The Beatles proved this when they produced their six-disk "anthology," packed with unreleased tracks, many of them longtime bootleg favorites. For years they had insisted that their unreleased work was not up to their standard. But as they sorted through session tapes in 1995, they found themselves as charmed and surprised by some of their abandoned work as bootleg collectors have always been.

Musicians tend to regard their discards as discards, not as avenues of study. Brahms, for example, was certainly within his rights when he burned his unfinished manuscripts shortly before his death in 1893. Yet it is difficult not to regard that as an act of cultural vandalism. By comparison, the bootleggers who preserve our musical heritage should be regarded as cultural heroes, not as criminals.

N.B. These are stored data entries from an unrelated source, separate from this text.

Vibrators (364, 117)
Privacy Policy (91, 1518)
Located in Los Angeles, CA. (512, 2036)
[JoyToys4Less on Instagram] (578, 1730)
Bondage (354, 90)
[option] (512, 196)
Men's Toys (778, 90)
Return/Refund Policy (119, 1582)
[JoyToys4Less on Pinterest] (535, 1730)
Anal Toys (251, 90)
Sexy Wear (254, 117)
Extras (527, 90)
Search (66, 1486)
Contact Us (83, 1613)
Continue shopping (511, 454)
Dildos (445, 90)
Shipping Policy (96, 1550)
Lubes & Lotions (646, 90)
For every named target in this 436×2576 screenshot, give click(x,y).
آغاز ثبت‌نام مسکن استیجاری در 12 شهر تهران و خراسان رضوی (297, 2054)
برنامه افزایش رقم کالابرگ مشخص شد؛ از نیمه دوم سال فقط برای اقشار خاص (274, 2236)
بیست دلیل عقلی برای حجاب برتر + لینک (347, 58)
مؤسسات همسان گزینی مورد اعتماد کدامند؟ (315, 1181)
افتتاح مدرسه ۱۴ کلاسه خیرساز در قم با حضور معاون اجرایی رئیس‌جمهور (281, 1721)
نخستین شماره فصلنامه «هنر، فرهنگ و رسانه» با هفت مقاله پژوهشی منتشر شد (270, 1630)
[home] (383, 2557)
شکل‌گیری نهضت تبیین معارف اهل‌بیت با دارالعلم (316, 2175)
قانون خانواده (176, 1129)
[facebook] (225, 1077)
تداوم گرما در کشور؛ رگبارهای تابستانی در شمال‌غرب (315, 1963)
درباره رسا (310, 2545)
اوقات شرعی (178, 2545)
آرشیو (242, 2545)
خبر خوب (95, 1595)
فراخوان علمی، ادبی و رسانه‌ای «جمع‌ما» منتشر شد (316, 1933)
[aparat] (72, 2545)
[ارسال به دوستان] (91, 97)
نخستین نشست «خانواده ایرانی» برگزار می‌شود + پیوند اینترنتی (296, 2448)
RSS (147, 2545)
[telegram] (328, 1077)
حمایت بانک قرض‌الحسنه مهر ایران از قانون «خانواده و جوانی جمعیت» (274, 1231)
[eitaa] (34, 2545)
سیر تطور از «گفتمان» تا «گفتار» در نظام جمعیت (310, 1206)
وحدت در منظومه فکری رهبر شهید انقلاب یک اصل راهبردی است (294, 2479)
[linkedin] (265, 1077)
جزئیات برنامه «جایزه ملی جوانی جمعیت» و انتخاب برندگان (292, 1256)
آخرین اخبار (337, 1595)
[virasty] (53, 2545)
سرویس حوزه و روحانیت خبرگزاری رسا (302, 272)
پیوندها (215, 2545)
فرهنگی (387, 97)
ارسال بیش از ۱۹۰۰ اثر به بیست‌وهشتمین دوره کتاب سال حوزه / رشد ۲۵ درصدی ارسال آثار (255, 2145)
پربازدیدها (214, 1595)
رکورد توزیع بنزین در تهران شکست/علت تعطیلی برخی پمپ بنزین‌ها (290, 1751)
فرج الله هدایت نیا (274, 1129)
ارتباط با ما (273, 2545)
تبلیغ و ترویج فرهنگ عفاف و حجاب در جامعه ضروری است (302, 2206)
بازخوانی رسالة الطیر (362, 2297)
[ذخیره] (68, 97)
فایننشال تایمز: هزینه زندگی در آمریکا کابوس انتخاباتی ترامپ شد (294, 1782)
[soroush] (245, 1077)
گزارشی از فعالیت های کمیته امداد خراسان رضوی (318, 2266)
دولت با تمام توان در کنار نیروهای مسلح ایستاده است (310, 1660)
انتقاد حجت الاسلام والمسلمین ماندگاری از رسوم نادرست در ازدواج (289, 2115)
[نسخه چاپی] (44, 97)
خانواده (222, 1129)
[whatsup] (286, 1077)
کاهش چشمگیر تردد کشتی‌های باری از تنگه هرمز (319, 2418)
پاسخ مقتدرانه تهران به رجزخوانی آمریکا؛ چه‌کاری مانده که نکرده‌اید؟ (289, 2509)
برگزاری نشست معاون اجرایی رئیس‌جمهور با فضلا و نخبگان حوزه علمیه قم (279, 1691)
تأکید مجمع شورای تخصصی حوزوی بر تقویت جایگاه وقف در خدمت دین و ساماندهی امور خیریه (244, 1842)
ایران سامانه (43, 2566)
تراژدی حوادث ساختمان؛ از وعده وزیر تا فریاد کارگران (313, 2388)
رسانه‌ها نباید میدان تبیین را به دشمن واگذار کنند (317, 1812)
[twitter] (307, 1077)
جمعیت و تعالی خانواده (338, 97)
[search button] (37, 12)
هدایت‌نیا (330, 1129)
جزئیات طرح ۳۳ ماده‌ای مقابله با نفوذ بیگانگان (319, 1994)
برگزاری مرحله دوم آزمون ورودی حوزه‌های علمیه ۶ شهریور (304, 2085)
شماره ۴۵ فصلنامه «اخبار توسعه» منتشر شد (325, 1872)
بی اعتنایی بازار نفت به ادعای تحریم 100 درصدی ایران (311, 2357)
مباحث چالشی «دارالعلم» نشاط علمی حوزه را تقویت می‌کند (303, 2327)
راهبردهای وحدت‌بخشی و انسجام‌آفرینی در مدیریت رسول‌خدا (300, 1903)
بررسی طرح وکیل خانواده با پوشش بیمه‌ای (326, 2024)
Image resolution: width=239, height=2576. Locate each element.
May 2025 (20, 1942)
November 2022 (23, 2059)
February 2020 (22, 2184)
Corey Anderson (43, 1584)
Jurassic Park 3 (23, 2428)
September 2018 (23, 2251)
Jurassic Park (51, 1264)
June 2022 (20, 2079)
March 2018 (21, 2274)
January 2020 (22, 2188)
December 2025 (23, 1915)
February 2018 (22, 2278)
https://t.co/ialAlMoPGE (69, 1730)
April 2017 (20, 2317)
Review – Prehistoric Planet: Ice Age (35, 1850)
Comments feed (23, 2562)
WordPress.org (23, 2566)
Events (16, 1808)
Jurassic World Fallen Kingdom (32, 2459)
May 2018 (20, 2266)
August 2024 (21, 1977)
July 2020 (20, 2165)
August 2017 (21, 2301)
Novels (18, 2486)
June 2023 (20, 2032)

****************************

From: kozinn@aol.com (Kozinn)
Newsgroups: rec.music.beatles
Subject: Re: REVOLVER BUST
Date: 5 Jul 1996 17:06:00 -0400

I wrote:

Drag about Revolver, isn't it?

...and Joseph Nagarya responded:

Imagine that: a writer for the NY Times considers the prosecution of theft a "drag". Does Kozinn have the same protective feelings toward muggers?

Paul McCartney told me -- and I have it on tape -- that he has no problem with bootlegs. Ringo doesn't seem to care about them either: I've given him plenty of tapes, and he's never said, "hey I don't approve of you having these." Lennon was an avid collector of bootlegs: he spoke about them in interviews as well. And Harrison has discussed bootlegs in interviews as well, with an attitude closer to amusement than condemnation. It's their work, and if it doesn't bother them for collectors like us to have them, that's fine with me.